Breast Cancer Res Treat. 2010 Feb;119(3):593-9. doi: 10.1007/s10549-009-0365-6. Epub 2009 Mar 17.
Previous studies have demonstrated the potential value of gene expression signatures in assessing the risk of post-surgical breast cancer recurrence, however, many of these predictive models have been derived using simple computational algorithms and validated internally or using one-way validation on a single dataset. We have recently developed a new feature selection algorithm that overcomes some limitations inherent to high-dimensional data analysis. In this study, we applied this algorithm to two publicly available gene expression datasets obtained from over 400 patients with breast cancer to investigate whether we could derive more accurate prognostic signatures and reveal common predictive factors across independent datasets. We compared the performance of three advanced computational algorithms using a robust two-way validation method, where one dataset was used for training and to establish a prediction model that was then blindly tested on the other dataset. The experiment was then repeated in the reverse direction. Analyses identified prognostic signatures that while comprised of only 10-13 genes, significantly outperformed previously reported signatures for breast cancer evaluation. The cross-validation approach revealed CEGP1 and PRAME as major candidates for breast cancer biomarker development.

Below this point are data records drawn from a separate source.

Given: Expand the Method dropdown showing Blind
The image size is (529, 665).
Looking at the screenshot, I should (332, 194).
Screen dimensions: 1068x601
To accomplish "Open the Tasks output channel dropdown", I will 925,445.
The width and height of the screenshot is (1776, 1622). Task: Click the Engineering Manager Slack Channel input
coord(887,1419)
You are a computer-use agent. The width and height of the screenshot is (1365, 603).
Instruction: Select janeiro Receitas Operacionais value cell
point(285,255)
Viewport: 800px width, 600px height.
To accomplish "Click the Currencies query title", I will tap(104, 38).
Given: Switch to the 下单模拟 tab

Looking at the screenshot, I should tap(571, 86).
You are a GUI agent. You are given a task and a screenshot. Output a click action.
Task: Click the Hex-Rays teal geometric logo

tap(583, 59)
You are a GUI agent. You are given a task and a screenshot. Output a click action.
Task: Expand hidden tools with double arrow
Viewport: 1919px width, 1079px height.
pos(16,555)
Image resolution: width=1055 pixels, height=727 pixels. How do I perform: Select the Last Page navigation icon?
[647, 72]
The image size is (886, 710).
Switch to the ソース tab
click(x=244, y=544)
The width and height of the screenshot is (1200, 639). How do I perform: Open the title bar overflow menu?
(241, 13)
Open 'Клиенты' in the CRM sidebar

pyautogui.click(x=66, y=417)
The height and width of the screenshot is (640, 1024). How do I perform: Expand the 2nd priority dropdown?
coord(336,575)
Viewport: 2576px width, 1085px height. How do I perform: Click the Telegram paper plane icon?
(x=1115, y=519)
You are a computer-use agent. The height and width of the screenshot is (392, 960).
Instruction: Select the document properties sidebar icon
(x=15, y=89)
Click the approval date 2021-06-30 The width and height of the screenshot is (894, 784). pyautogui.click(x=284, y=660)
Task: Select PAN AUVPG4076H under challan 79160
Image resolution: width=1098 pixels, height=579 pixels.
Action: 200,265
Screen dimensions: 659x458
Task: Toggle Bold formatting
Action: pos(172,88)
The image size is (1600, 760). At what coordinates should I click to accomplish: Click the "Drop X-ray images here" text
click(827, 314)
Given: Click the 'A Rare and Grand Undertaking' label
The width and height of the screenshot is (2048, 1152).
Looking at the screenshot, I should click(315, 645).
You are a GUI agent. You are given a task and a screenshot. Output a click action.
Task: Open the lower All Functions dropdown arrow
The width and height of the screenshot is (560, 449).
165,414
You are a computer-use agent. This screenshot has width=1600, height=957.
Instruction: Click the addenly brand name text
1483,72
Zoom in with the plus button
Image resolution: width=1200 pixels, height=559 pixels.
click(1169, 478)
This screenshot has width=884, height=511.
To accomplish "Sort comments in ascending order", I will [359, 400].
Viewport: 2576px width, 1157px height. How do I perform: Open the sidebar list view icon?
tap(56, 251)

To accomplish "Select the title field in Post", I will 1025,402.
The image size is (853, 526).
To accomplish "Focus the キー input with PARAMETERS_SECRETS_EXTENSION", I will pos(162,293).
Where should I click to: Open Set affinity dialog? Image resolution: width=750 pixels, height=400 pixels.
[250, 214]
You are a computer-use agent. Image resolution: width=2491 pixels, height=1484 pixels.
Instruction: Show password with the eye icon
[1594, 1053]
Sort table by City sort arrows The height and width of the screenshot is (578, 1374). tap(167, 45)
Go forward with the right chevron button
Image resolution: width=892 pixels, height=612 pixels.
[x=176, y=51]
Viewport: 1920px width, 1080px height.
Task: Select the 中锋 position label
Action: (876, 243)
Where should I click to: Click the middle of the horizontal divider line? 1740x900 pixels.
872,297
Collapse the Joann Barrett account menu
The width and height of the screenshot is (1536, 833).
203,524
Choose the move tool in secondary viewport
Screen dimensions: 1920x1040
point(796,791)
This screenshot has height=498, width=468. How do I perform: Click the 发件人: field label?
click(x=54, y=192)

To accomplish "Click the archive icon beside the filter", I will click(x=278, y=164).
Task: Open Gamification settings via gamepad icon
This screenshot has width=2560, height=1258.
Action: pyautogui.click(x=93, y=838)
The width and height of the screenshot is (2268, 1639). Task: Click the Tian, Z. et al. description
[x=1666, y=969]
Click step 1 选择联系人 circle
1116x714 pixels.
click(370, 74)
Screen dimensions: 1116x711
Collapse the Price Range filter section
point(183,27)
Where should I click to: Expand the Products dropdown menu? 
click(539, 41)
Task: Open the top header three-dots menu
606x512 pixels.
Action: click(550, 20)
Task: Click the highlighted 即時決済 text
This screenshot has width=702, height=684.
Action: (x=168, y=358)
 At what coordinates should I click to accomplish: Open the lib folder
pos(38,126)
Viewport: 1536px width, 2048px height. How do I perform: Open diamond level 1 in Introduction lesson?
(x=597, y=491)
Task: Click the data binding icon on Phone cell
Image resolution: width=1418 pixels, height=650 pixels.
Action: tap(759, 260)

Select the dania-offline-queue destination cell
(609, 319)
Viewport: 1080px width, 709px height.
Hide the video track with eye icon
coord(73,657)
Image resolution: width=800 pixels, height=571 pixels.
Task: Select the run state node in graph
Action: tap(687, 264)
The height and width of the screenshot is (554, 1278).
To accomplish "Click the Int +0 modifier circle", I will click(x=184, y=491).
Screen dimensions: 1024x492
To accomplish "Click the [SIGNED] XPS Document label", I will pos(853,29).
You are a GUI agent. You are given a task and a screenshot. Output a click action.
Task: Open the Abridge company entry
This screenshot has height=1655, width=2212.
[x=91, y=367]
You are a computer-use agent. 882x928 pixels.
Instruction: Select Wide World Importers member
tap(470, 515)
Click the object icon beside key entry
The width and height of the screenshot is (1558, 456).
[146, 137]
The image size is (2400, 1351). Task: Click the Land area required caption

先前的研究已经证明基因表达特征在评估乳腺癌术后复发风险方面具有潜在价值,然而,许多这些预测模型都是使用简单的计算算法,并通过内部或单一数据集的单向验证进行验证。我们最近开发了一种新的特征选择算法,克服了高维数据分析中固有的一些限制。在这项研究中,我们将该算法应用于两个公开的基因表达数据集,这些数据集来自 400 多名乳腺癌患者,以研究我们是否可以得出更准确的预后特征,并揭示独立数据集之间的共同预测因素。我们使用稳健的双向验证方法比较了三种先进的计算算法的性能,其中一个数据集用于训练并建立预测模型,然后在另一个数据集上进行盲目测试。然后,实验以相反的方向重复进行。分析确定了预后特征,虽然仅由 10-13 个基因组成,但在评估乳腺癌方面明显优于以前报道的特征。交叉验证方法揭示了 CEGP1 和 PRAME 作为乳腺癌生物标志物开发的主要候选者。